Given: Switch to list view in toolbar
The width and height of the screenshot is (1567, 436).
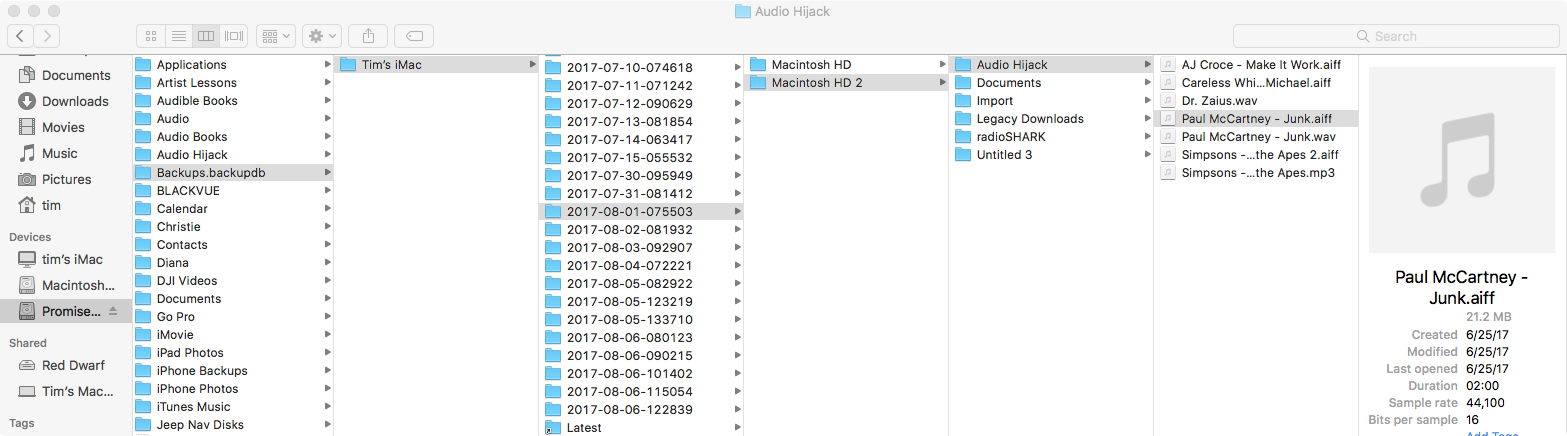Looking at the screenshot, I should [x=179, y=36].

######

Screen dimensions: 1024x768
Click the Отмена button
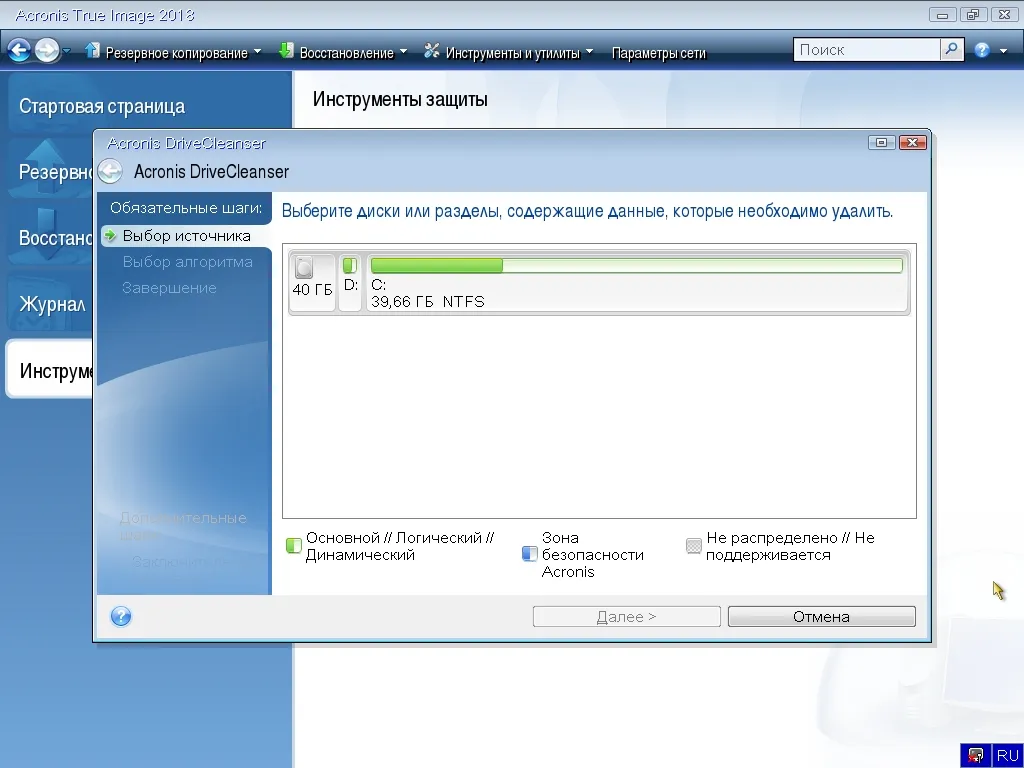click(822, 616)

######

-- PROBLEM STATEMENT --
Render the lines above as a numbered list, from the line holding "Screen dimensions: 1024x768" through the line holding "click(822, 616)", both included, skipping any blank lines. Leave the pictures out of the answer.

-- RESPONSE TO THIS EXERCISE --
1. Screen dimensions: 1024x768
2. Click the Отмена button
3. click(822, 616)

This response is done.